We’d been camping with our 27-footer for about three years straight after acquiring it cheap from a dear aunt, so we knew the systems worked, and how they worked. We were also reasonably good with our GPS unit, without which the trip would not have been possible.

Our GPS was the true hero of trip. It has lists of Walmarts (and other businesses) for any given city, so just pick one in a location you like–for example, downtown or not–and just follow the visual or audio prompt. The hardest part to learn at the beginning was how much is 150 meters, versus 300 meters, outside on the road in front of you, but you become experts pretty quick.

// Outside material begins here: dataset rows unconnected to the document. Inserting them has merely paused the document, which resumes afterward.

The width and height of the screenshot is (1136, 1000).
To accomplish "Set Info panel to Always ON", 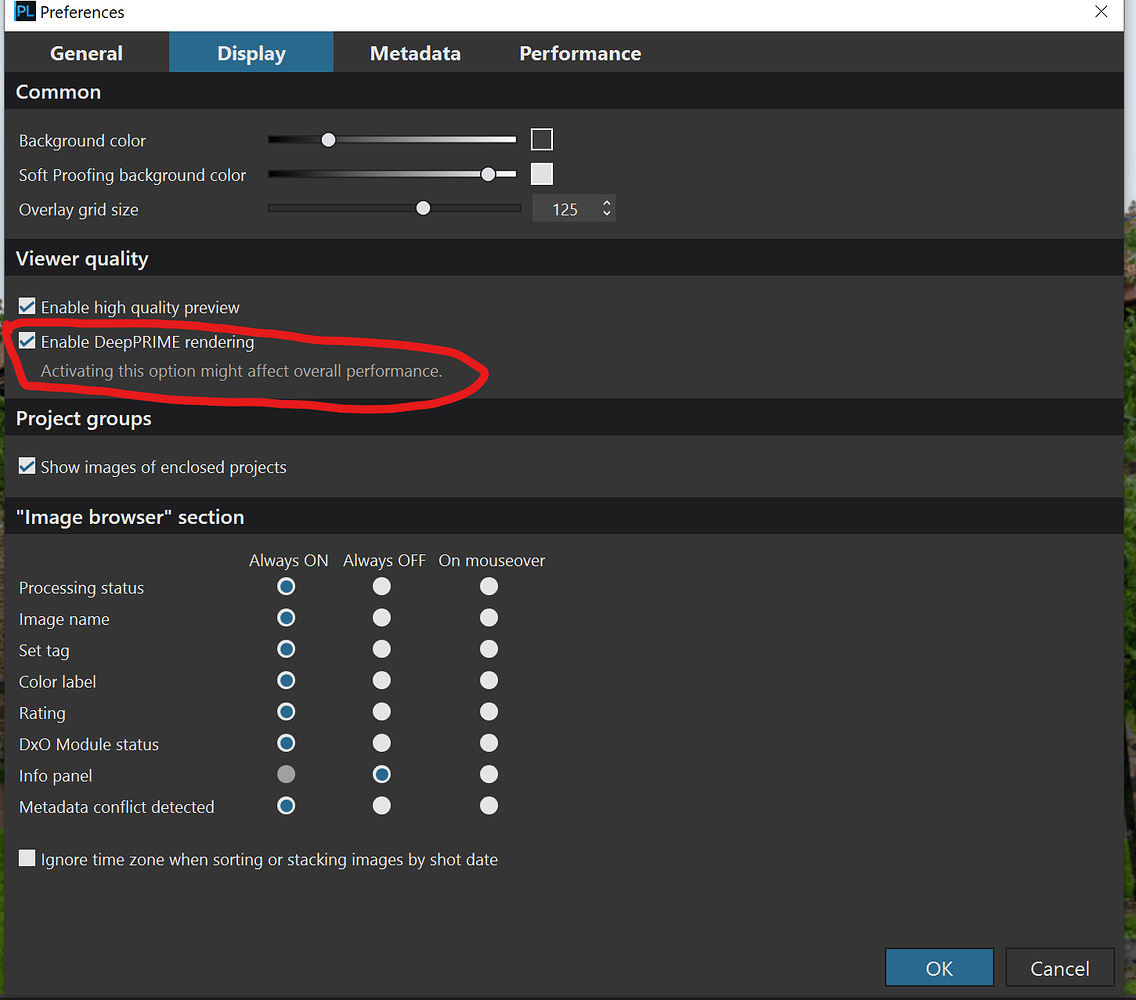I will (x=286, y=773).
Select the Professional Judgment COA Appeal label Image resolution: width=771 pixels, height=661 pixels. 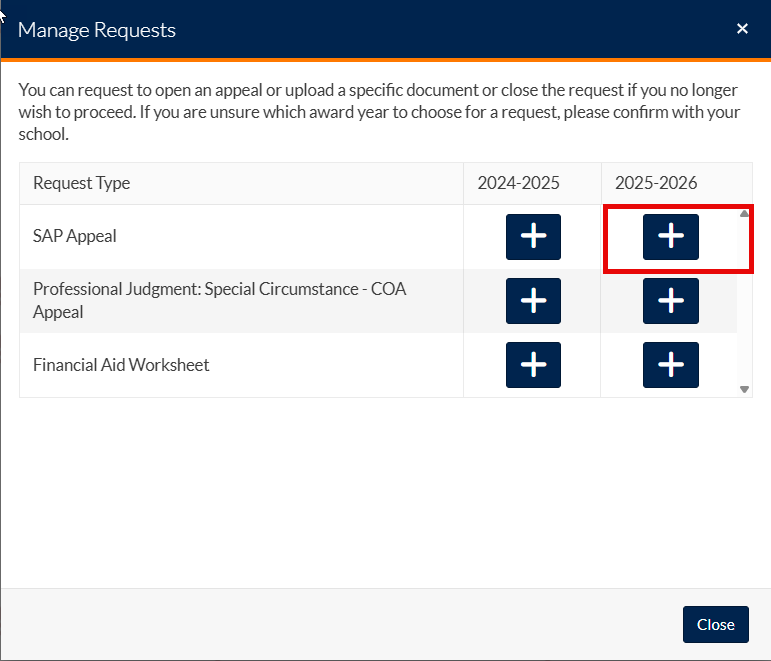pyautogui.click(x=220, y=300)
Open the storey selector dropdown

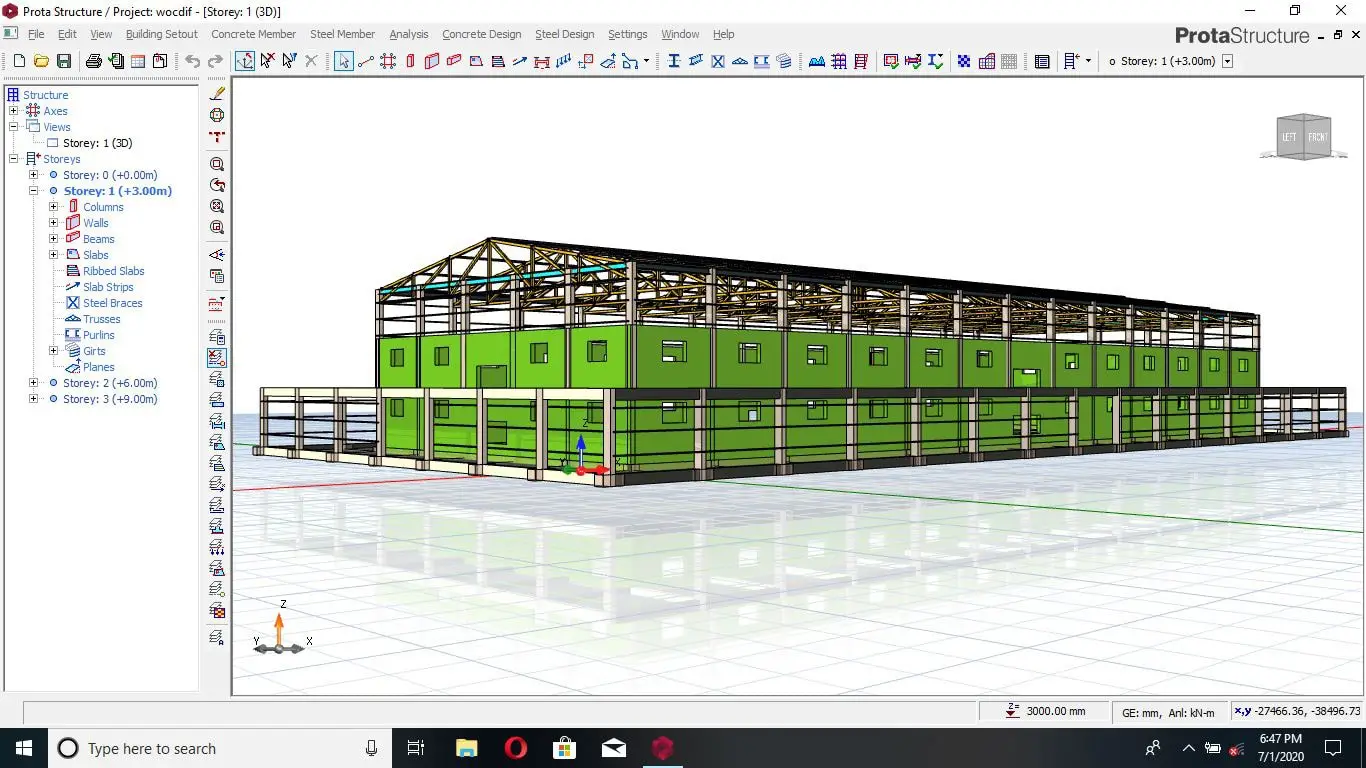[x=1228, y=61]
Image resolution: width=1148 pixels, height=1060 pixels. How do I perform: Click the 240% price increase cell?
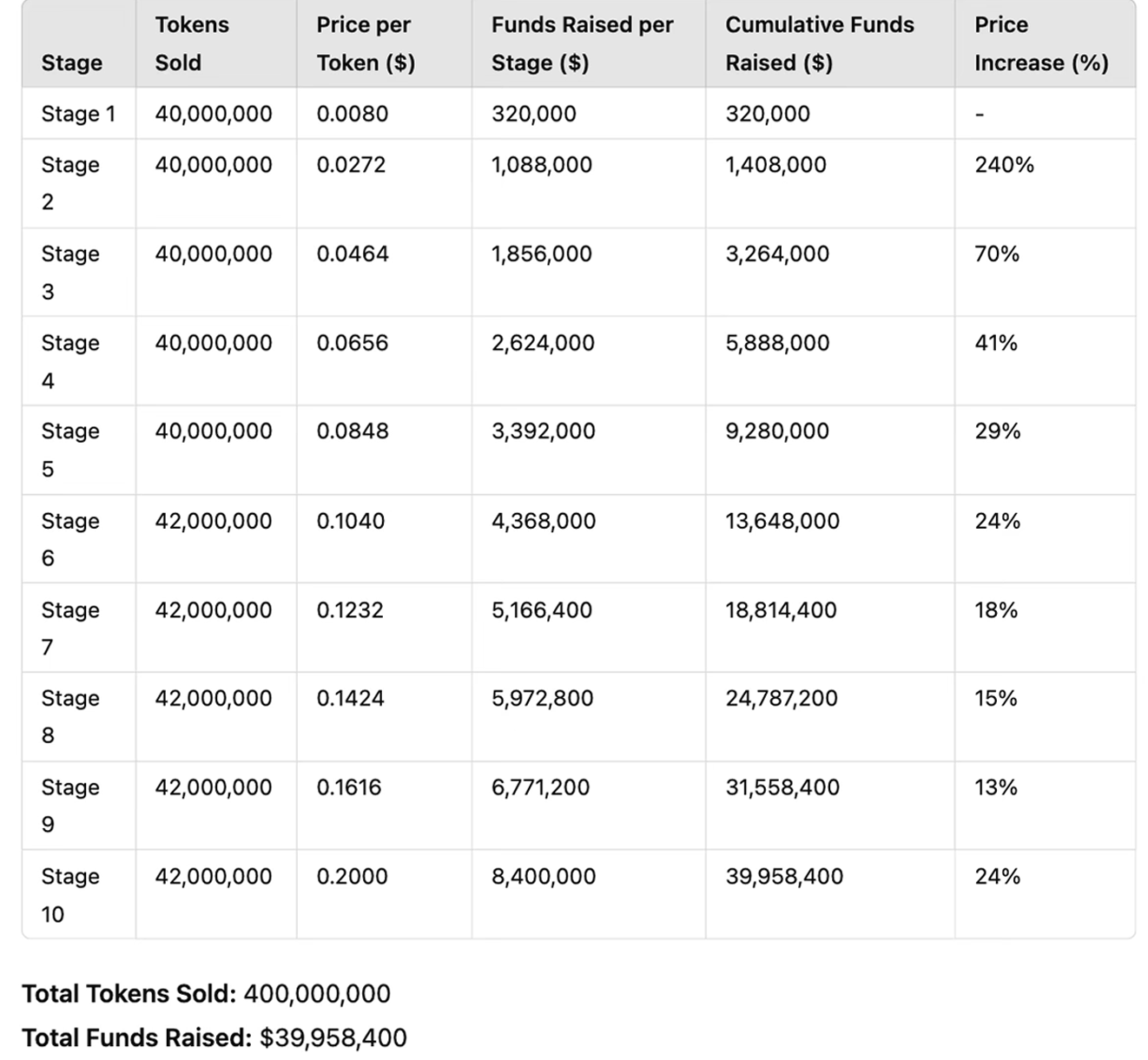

I got my Huntington’s Disease– 44 CAG repeats–from my father, who passed away precisely fifteen years after the onset of the disease. His onset began at 45 years old, same as me. So even though every single Huntington’s Disease patient has a different set of symptoms, and lives with a different progression rate, to my mind a betting person would bet that I’m going to die at 60, like my father.

Even though I have a much better diet than my father, and hit the gym to exercise and weight train, I might live to see 62, but not 65. That’s just practical. Having a “best-before” date is also helpful in allowing us to get on with the meaningful stuff before it’s too late.

Cheryl and I celebrated my 52nd birthday at Matane QC on the south shore of the mighty St Laurence, on a very unlikely but very meaningful Cross Canada trip.

Mom decided to support us financially for the trip, and with my Huntington’s Disease symptoms slowly getting worse we figured that time window for doing this sort of constant driving in possibly stressful situations was running out.

It was now or never.

A selfie on the beach in Stephenville NFLD, July 31.

Marita Fiebiger. Mom was generous with her financial help. You can’t thank parents enough, so thanks again Mom!